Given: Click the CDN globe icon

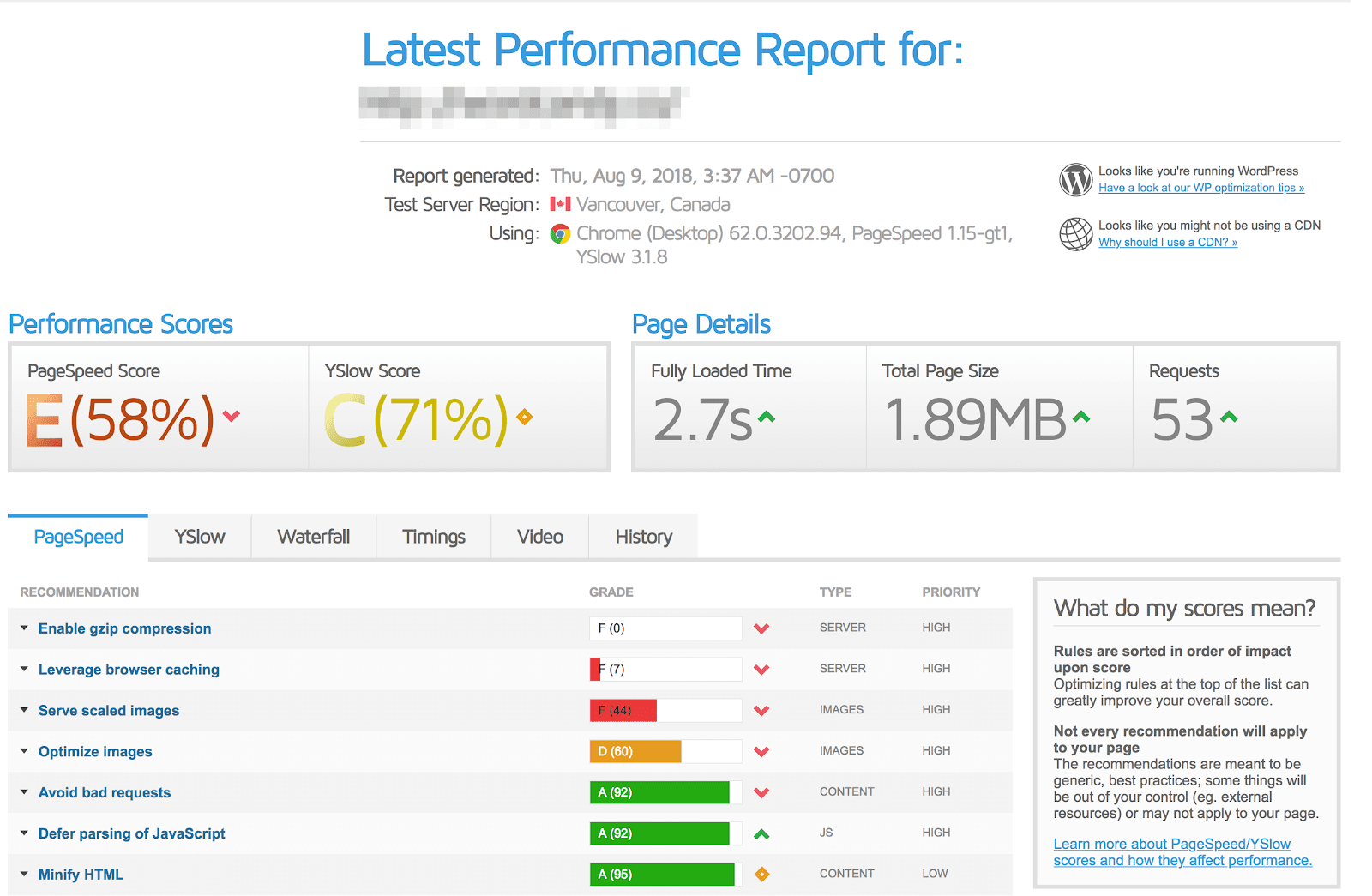Looking at the screenshot, I should 1076,234.
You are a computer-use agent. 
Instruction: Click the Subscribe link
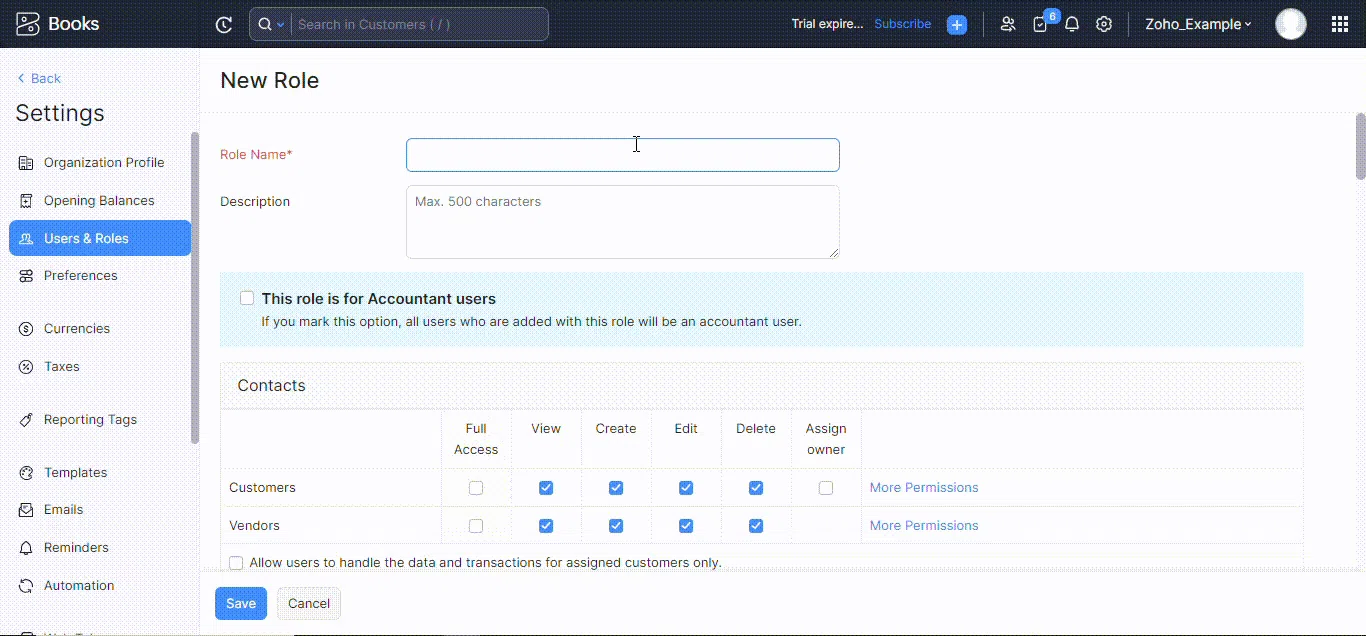(x=902, y=24)
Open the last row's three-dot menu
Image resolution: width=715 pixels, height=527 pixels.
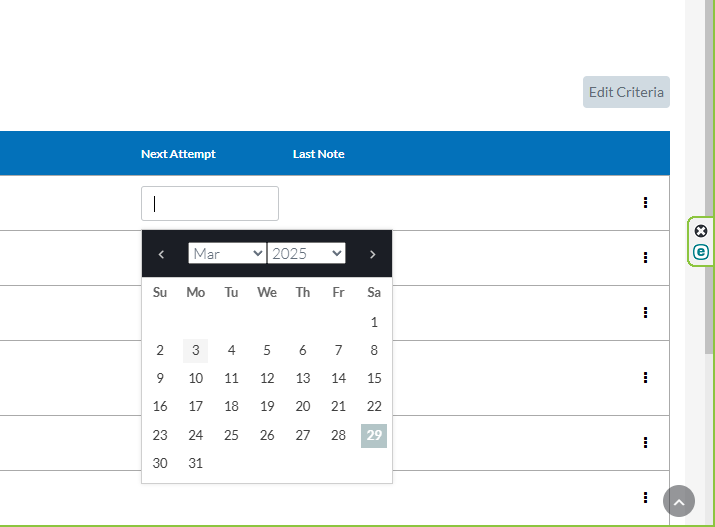click(x=645, y=497)
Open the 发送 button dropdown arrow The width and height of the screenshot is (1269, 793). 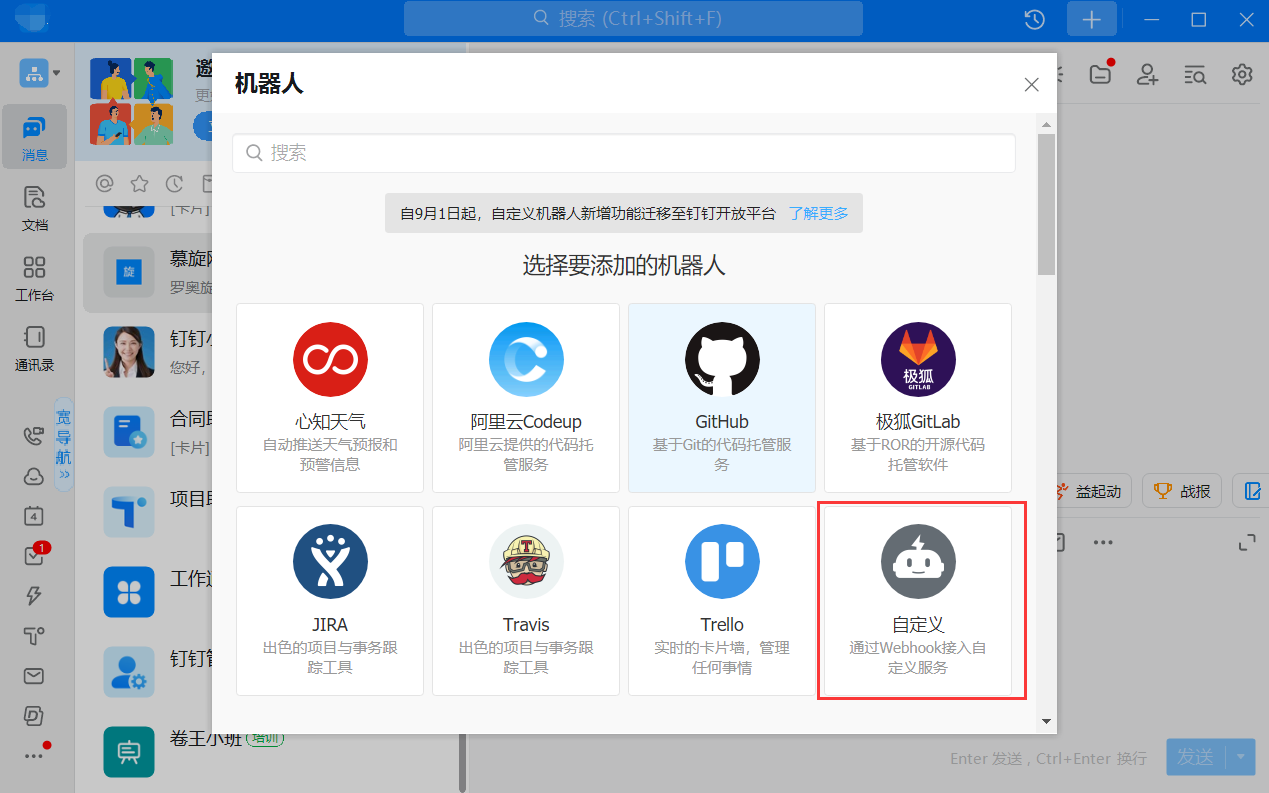[1243, 757]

_ _ _

#### SET TASK
Set down the data word for word, from its very first line through the line that contains "(x=902, y=24)", with both ends included. Leave the pictures out.

#### WRITTEN ANSWER
Given: Click the CDN globe icon

Looking at the screenshot, I should 1076,234.
You are a computer-use agent. 
Instruction: Click the Subscribe link
(x=902, y=24)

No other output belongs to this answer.